Farid Hassan, Le Caire.

Un de nos lecteurs lance un appel au ministre de l'Approvisionnement pour qu'il applique la décision prise récemment, concernant le prix des fruits et des légumes.

Le ministre de l’Approvisionnement a récemment lancé un appel aux vendeurs de fruits et légumes pour qu’ils arrêtent de hausser les prix de manière aléatoire, sous peine de leur imposer des prix unifiés. Mais les jours passent et l’appel du ministre n’a toujours pas été suivi. S’agit-il d’une décision comme les autres qu’on annonce en grande pompe mais qui ne se concrétisent jamais ? Pour appliquer une telle décision, il faut la coopération de plusieurs secteurs officiels.

Il faut noter que la pauvreté en Egypte a été accentuée ces dernières années par une insécurité alimentaire. Face à la hausse des prix, les familles tendent à s’adapter en évitant les produits les plus chers. Le résultat est moins de diversité alimentaire et plus de problèmes de santé. A vrai dire, l’avenir des pauvres dans notre pays ne semble pas rayonnant. Il faut multiplier les réseaux de coopération et d’entraide sociales pour faire face aux effets négatifs de la cherté de la vie.

(Photo : Mohamad Abdou)


Soyez toujours belles …

Nahla Farid, Alexandrie.

Pourquoi avant le mariage beaucoup de jeunes femmes sont toujours bien maquillées, vont chez le coiffeur trois fois par semaine, s’habillent à la mode et sont prêtes à mourir de faim pour garder la ligne et font tout pour être « belles » ? Une fois mariées, celles qui ne sont pas voilées optent pour le port du voile et toutes, voilées ou non, commencent à gagner du poids. Quel est le lien entre mariage, voile et obésité ? Pourquoi les jeunes femmes changent-elles ainsi de comportement ? On dirait qu’avec le mariage ces jeunes femmes atteignent leur objectif ultime ! 
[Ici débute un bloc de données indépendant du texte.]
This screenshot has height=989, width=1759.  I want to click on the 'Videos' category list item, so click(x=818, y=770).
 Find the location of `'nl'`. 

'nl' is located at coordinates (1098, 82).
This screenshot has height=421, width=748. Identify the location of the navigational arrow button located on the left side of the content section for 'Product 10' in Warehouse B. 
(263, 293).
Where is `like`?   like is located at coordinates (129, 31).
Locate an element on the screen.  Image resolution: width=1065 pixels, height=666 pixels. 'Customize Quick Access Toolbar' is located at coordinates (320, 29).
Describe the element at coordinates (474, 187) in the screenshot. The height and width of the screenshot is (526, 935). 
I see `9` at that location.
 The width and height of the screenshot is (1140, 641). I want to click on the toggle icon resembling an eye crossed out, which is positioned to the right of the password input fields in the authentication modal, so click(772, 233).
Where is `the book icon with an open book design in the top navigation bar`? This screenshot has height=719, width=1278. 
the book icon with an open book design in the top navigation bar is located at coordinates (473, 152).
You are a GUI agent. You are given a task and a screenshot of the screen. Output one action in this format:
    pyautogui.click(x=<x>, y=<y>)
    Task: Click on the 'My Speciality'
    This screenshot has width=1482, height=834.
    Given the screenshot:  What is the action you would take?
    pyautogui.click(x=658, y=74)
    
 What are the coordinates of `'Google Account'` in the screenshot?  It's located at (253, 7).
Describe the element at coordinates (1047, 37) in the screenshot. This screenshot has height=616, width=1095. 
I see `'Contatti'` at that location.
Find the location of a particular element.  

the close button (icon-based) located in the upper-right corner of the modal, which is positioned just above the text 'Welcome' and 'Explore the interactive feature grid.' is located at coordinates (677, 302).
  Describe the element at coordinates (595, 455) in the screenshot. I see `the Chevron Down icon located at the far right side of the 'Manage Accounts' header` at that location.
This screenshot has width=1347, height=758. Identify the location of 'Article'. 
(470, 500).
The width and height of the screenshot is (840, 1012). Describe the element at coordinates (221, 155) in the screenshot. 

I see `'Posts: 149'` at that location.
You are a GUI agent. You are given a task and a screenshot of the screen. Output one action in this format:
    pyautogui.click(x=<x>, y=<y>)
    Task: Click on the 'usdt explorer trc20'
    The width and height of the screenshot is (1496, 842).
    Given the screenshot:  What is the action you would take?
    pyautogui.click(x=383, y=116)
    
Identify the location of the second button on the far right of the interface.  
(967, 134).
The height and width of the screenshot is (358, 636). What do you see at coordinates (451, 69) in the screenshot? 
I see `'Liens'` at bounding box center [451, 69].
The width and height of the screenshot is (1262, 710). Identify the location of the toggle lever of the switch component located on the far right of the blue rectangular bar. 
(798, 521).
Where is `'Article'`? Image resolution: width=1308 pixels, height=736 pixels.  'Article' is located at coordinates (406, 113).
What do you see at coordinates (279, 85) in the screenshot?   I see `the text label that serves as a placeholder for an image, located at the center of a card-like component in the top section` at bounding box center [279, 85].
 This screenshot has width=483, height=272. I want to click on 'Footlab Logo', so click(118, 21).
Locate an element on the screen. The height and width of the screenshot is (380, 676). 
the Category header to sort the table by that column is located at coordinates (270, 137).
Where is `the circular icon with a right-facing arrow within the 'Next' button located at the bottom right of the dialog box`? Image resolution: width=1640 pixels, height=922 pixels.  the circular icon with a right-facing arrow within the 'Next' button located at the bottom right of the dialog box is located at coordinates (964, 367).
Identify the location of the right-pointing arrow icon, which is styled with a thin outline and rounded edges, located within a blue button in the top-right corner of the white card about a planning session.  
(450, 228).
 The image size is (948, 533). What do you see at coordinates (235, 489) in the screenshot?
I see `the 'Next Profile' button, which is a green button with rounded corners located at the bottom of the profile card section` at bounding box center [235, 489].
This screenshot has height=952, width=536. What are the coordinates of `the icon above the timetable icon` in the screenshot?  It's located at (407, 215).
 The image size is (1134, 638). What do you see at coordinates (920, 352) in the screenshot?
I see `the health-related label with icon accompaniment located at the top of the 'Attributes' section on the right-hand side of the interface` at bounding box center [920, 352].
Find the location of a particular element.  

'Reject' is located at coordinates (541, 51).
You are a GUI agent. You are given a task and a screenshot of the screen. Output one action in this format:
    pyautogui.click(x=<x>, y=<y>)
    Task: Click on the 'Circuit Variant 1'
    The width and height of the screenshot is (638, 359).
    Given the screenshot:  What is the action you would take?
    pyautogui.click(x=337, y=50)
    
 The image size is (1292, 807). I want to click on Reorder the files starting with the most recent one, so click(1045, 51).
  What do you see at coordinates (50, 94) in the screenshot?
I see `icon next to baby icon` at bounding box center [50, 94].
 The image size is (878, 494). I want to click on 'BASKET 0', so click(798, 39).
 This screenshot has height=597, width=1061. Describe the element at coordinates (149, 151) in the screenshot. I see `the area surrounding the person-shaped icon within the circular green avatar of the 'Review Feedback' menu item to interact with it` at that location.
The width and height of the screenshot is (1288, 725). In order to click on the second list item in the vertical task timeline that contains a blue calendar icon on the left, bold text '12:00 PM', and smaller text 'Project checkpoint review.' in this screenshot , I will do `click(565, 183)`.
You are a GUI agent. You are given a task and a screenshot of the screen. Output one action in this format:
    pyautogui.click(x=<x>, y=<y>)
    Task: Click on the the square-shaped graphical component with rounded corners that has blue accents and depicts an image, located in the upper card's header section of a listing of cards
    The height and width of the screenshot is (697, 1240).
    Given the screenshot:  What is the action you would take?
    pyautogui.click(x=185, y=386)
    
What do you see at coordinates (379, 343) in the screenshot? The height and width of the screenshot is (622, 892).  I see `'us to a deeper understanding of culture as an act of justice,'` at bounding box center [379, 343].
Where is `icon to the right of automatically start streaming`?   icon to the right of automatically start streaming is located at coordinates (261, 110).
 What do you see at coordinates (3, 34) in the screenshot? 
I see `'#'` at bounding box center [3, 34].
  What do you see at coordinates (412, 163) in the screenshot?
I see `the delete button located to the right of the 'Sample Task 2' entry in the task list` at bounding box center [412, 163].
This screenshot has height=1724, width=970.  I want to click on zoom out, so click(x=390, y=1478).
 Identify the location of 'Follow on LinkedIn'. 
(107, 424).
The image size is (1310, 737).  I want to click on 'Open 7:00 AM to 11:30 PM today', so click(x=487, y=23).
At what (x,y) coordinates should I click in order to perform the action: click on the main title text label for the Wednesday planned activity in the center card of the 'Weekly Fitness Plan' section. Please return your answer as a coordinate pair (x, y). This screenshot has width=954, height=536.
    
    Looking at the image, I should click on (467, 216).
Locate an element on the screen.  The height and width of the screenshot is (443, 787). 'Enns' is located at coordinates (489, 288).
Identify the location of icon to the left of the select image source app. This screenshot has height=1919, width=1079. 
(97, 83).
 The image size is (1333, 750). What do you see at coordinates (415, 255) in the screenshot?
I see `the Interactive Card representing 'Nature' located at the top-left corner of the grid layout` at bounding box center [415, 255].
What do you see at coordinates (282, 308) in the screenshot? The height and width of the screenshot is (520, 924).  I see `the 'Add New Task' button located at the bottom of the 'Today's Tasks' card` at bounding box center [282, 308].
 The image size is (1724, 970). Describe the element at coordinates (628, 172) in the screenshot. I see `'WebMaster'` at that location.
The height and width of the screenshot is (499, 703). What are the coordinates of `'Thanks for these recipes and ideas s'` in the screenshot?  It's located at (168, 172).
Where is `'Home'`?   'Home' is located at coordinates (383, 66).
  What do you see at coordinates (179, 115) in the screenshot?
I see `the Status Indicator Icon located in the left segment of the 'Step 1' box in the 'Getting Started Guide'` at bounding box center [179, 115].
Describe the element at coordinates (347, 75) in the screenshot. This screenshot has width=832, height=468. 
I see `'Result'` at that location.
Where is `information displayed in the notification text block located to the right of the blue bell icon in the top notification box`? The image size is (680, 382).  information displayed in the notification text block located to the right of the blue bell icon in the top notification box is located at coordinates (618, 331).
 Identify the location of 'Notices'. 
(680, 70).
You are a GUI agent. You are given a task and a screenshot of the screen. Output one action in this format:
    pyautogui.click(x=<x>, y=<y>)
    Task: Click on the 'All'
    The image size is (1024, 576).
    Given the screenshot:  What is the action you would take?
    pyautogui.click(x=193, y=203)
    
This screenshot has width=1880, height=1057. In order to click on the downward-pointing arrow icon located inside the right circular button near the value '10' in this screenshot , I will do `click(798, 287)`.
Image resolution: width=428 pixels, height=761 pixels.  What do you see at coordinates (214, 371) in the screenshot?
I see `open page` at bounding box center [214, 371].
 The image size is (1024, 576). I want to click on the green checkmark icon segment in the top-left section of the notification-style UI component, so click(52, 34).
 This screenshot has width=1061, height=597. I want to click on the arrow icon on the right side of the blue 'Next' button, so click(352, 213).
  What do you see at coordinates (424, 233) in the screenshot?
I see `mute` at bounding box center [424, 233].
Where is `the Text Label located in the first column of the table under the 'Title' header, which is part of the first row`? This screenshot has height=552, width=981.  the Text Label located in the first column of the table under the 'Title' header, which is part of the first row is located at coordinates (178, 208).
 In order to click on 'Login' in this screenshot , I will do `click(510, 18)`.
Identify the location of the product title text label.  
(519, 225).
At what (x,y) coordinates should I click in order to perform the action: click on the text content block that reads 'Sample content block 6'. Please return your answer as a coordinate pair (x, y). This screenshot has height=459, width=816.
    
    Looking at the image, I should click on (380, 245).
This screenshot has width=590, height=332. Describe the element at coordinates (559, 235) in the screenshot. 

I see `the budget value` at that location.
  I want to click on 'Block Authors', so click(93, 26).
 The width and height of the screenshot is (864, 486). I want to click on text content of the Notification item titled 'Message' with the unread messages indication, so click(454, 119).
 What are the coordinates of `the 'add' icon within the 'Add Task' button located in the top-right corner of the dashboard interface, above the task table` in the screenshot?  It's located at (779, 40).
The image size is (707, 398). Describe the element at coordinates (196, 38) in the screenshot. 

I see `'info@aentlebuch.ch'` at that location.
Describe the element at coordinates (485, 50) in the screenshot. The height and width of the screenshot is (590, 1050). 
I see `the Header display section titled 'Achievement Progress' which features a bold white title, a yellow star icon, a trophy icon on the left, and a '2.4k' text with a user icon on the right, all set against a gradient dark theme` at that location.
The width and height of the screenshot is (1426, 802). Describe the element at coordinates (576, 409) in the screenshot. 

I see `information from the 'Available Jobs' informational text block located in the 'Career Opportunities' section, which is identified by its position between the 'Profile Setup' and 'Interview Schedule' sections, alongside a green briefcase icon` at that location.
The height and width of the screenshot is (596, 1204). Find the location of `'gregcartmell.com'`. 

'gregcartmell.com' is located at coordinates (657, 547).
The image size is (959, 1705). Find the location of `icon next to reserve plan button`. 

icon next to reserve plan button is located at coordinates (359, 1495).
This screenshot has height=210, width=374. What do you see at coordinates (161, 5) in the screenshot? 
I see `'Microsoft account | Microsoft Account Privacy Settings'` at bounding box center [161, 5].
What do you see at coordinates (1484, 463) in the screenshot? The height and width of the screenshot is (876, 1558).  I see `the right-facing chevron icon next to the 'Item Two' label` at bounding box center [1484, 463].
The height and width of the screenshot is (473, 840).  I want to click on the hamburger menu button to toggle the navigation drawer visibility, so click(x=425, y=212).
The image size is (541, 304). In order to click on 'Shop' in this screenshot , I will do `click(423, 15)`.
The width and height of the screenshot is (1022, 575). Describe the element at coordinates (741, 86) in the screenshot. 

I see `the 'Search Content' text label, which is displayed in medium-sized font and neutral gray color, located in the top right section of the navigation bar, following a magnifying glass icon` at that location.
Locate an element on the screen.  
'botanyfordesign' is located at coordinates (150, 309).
Cumuler les jobs, un choix ?

Nahla Mostafa, Alexandrie.

 Quoi qu’on dise de la qualité de l’enseignement, je pense que les diplômes égyptiens correspondent au besoin du marché. En fait, tout système éducatif a des inconvénients et des avantages. Dans la plupart des cas, ce qui entrave la productivité et la rentabilité dans la vie active a moins à voir avec la valeur du diplôme qu’avec la discipline de son titulaire : respect des horaires de travail, dévouement et méticulosité. Or, la crise économique ne permet pas à la plupart des gens de s’adonner complètement à leur travail, parce qu’il s’agit souvent de cumul de jobs, avec un minimum de temps et d’effort.